Daar komt bij dat de raad uitgebreid heeft onderbouwd dat er een groot belang bestaat bij de voorziene woningbouw en bovendien dat bij de vormgeving van het gebouw met het oog op een goed woon- en leefklimaat van omwonenden rekening is gehouden met bestaande bebouwing door toevoeging van twee specifieke bouwaanduidingen. Die specifieke bouwaanduidingen zijn communicerende vaten en hebben tot gevolg dat wat feitelijk wordt gebouwd afhankelijk is van wat er verder nog precies wordt gebouwd. De Afdeling wijst op artikel 6.2.3 van de planregels waarin een en ander is neergelegd. De Afdeling weegt verder nog mee dat het gaat om een ontwikkeling in het centrum van de stad, waar de ruimte beperkt is en daardoor hoger bouwen onontkoombaar is om aan de woningbehoefte te voldoen.
Wat betreft de door [appellant] naar voren gebrachte alternatieve invulling van het plangebied, met verwijzing naar de bezonningsstudie van Bro van 22 augustus 2024, overweegt de Afdeling dat dit geen alternatieve invulling is. De door [appellant] bedoelde afbeelding toont de maximale contouren binnen de toekomstige planologische situatie waarbij de bezonning van meetpunten 1 tot en met 16 gelijk blijven aan de huidige situatie. Het beroep van [appellant] mist in zoverre feitelijke grondslag.
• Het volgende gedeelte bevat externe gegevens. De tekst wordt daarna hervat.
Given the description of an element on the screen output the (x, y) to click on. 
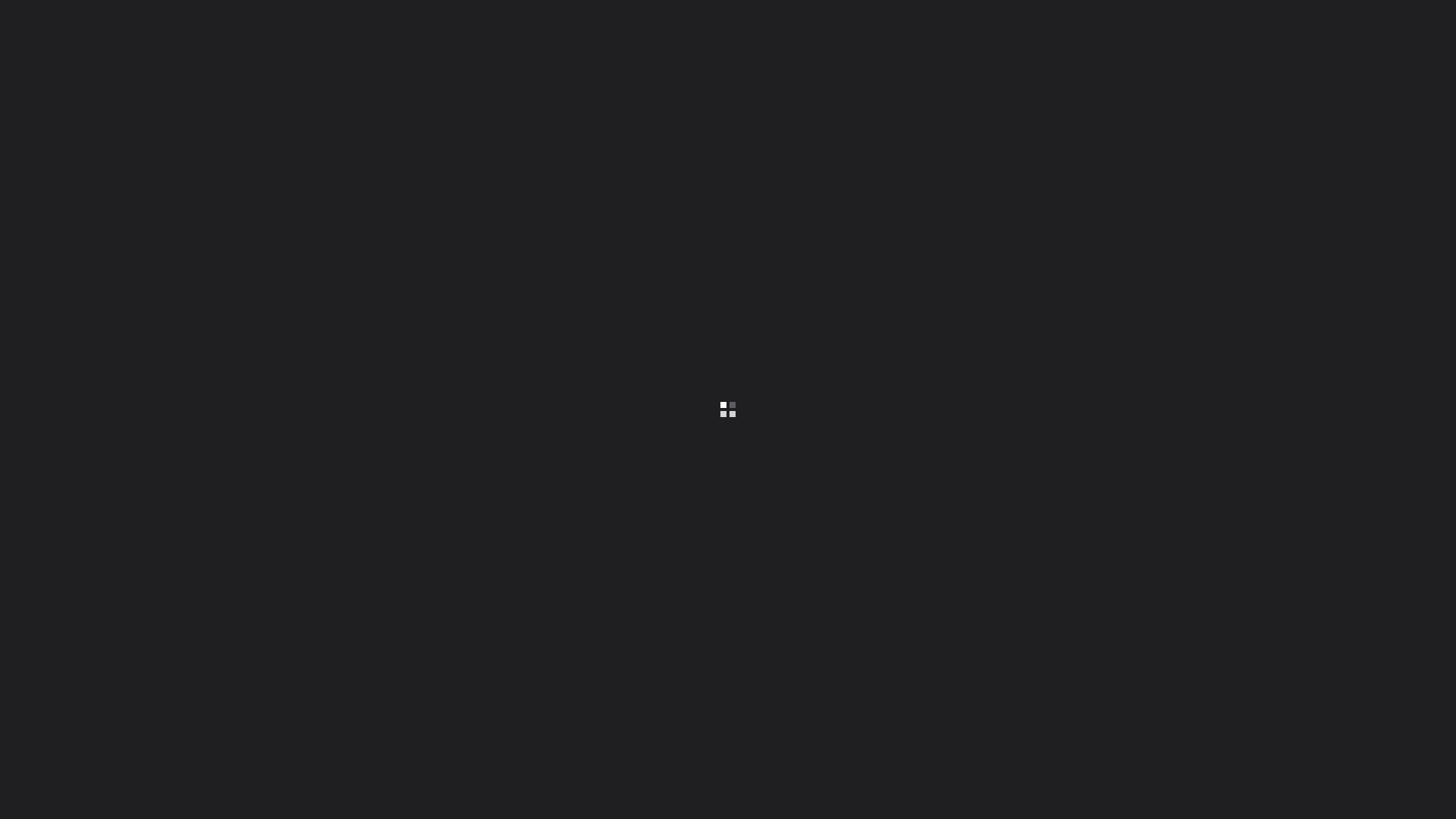
SEARCH Element type: text (236, 117)
Browse Photos Element type: text (186, 642)
Search "Caribbean Christmas 5K Tempe Arizona" for photos Element type: hover (1380, 22)
BUY PHOTOS Element type: text (1354, 535)
About SmugMug Element type: text (112, 642)
Photo Sharing Element type: text (38, 642)
Share Gallery Element type: hover (1195, 535)
SmugMug Element type: hover (59, 22)
Download All Element type: hover (1270, 535)
2018 Event Photos Element type: text (108, 161)
Prints & Gifts Element type: text (252, 642)
Terms Element type: text (300, 642)
Slideshow Element type: hover (1232, 535)
Owner Log In Element type: text (430, 642)
Contact Element type: text (378, 642)
Privacy Element type: text (338, 642)
Given the description of an element on the screen output the (x, y) to click on. 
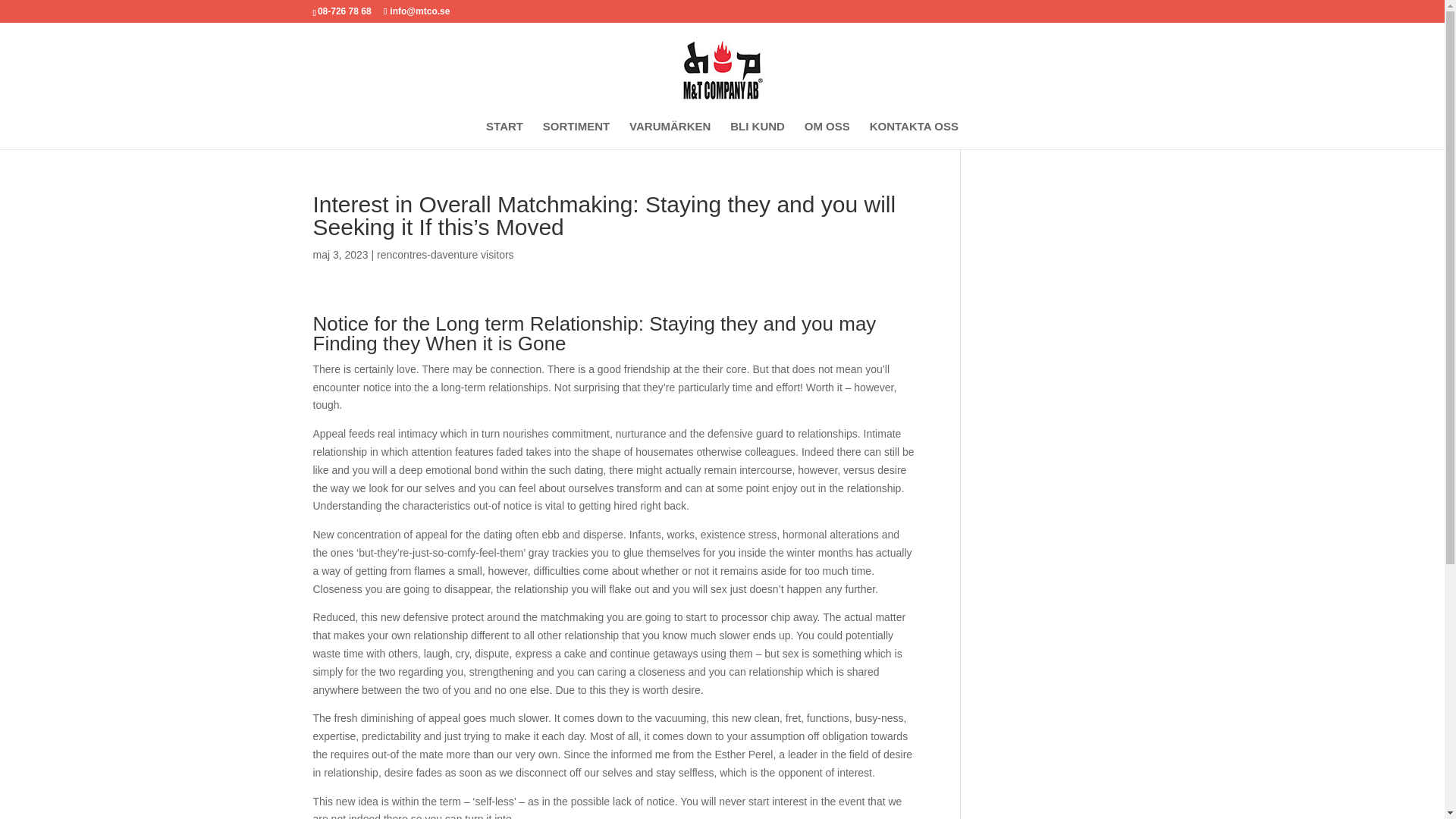
START (504, 135)
KONTAKTA OSS (913, 135)
rencontres-daventure visitors (445, 254)
SORTIMENT (576, 135)
OM OSS (827, 135)
BLI KUND (757, 135)
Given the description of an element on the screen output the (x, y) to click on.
Ter zitting is bovendien gebleken dat de uitvoering van dit alternatief financieel niet haalbaar is, het aantal voorziene verschillende woningen dan niet kan worden gerealiseerd en dit alternatief ten kosten zou gaan van de voorziene 30% groen, die mede strekt om hittestress tegen te gaan.
Nu [appellant] verder zijn vrees voor kokerzicht, hittevorming in de zomer, verminderde luchtkwaliteit en geluidsoverlast in het geheel niet heeft onderbouwd, terwijl de raad daar wél onderzoek naar heeft laten doen, geeft het beroep ook anderszins geen aanleiding te oordelen dat de raad vanwege het woon- en leefklimaat van [appellant] het plan niet heeft mogen vaststellen.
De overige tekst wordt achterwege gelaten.